2.6.2. Negative and positive controls are captured well by Bayes factors for individual SNPs
We compare hypotheses by evaluating the evidence for one hypothesis over another. Here, we use logarithm base 10 of the BF for hypothesis 2 over hypothesis 1, log10BF21, meaning that a value of zero arises when the data give no evidence either way, a negative value when the data is consistent with expected error rates and a positive value if graft-mobile transcripts are present, figure 2.
To investigate whether the BF calculation would correctly assign a negative value for cases where there are only errors (no graft-mobile transcripts), we generated datasets (see §3) for different error rates and different read depths.

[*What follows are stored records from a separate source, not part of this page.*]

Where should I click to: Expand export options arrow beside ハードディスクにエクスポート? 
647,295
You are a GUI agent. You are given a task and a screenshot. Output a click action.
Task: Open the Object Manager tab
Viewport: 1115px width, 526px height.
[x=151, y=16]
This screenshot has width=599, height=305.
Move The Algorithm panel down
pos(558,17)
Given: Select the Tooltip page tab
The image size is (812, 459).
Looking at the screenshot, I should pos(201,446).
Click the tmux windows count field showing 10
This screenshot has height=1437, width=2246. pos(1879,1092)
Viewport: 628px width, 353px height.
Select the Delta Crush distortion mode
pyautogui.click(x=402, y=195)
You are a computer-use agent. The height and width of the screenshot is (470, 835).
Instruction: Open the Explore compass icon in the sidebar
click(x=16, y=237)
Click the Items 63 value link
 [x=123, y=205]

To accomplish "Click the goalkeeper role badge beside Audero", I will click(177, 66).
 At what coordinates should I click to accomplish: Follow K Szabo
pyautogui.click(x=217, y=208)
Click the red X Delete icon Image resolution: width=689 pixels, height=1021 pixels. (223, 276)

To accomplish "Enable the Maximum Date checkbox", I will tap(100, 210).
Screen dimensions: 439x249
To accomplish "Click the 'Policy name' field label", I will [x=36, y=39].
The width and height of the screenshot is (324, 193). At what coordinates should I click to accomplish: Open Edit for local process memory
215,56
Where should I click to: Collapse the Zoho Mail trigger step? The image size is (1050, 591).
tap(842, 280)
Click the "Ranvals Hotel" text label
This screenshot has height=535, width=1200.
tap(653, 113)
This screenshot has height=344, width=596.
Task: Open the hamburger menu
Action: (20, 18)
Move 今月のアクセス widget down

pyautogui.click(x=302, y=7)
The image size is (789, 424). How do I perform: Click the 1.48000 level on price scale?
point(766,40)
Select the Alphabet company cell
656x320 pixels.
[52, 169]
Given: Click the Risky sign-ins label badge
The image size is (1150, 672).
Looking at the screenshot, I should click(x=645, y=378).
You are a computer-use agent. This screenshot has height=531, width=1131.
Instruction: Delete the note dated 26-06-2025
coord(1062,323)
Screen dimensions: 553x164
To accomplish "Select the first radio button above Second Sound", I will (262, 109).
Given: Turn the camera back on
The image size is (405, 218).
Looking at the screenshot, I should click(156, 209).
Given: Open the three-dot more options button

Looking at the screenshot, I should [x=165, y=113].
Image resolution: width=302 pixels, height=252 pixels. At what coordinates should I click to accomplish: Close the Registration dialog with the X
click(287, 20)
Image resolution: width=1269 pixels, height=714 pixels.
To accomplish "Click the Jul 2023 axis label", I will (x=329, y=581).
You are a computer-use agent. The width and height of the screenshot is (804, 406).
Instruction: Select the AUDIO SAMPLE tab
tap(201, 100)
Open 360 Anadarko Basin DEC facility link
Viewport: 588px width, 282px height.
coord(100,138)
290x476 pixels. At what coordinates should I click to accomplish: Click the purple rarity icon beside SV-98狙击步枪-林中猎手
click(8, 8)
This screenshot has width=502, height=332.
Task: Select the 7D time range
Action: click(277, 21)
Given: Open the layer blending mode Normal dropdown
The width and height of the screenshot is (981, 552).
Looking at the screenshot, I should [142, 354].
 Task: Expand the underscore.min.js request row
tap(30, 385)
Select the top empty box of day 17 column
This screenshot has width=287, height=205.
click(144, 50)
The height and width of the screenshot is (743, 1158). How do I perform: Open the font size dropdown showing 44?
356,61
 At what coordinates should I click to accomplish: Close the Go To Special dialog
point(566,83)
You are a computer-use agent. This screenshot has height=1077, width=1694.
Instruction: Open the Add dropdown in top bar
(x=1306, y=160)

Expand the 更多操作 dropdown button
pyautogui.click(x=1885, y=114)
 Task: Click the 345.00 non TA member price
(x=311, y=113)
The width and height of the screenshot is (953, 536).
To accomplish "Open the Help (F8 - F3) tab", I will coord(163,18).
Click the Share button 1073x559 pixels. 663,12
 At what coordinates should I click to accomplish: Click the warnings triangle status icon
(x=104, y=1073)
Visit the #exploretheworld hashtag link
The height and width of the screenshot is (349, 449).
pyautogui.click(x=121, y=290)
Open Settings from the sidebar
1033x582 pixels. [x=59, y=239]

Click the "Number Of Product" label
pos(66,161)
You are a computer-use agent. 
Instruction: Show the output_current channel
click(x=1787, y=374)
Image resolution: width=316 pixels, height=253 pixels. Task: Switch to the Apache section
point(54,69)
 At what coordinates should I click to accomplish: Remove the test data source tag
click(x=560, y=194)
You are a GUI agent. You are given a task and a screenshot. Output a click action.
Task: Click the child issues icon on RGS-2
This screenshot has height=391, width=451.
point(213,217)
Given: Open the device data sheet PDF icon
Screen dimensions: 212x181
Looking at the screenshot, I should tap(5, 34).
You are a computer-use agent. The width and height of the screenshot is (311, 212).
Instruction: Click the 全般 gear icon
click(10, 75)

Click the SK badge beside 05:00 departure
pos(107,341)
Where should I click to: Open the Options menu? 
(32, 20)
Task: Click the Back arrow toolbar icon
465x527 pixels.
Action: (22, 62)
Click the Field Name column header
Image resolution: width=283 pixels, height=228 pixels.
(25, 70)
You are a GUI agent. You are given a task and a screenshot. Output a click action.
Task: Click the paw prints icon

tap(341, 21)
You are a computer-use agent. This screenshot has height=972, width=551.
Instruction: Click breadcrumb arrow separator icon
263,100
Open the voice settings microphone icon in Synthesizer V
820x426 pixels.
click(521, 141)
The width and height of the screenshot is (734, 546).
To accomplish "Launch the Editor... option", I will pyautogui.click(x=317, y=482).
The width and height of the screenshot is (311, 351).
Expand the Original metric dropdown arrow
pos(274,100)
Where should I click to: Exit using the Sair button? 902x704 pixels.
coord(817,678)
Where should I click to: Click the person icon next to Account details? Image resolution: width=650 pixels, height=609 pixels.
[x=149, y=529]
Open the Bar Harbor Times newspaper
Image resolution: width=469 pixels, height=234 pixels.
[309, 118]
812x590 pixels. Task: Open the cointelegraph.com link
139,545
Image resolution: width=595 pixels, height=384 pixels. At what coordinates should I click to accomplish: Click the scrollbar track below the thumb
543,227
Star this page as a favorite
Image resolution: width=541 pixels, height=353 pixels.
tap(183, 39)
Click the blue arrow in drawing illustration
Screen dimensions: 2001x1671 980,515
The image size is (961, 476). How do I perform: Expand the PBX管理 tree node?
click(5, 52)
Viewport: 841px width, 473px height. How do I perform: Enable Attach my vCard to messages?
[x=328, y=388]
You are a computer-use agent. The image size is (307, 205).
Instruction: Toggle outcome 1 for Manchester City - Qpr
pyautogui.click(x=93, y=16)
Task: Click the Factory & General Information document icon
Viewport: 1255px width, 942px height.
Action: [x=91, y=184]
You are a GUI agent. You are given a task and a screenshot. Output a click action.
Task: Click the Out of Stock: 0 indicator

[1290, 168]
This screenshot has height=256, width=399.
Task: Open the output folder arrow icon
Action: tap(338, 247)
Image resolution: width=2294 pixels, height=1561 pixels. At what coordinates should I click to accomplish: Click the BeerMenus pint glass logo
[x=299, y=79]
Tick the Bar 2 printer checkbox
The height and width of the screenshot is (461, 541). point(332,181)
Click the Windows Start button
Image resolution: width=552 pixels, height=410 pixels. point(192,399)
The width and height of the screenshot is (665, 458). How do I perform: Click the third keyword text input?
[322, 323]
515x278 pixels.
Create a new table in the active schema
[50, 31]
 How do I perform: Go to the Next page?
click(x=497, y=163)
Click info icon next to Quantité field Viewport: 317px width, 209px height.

Data were generated that represent both homograft combinations to infer their posterior distributions for the error rates. Separate data were generated from the same process with the same error rates for each SNP and treated as heterograft data. We found that the BFs from most simulated datasets correctly favour hypothesis 1 that the observed data arose from a process with consistent error rates between homo- and heterograft data. However, as expected, there are several exceptions due to the stochastic nature of the simulations, electronic supplementary material, figure S5. The variability in BFs depends on how well the read depth captures the underlying error rate, for instance an error rate of q = 0.01 will not be well represented by a read depth of 100 or less.
After confirming that the BFs perform satisfactorily on negative controls, we next validated the approach on positive controls. We used simulated data for which additional reads from genotype 2 were added (graft-mobile transcripts), thus making them less consistent with the inferred homograft error rates. As anticipated, the closer the number of reads from genotype 2 is to the expected number of errors, the more challenging it is to distinguish graft-mobile transcripts from errors, electronic supplementary material, figure S7. If the error rate for a SNP is q, then we would expect to have on average qN reads that are errors. The standard deviation of this value is . If we infer the error rate from the homograft data, we obtain a distribution over the inferred error rate, θ, the expectation of which, 〈θ〉, is our best estimate for q. The detection of reads from graft-mobile transcripts is therefore limited by the available data through the variation (precision) in the inferred error rate. We conclude that the BFs perform well at the individual SNP level, but that false assignments can be expected, in particular for low read depths that fail to represent the underlying error rates.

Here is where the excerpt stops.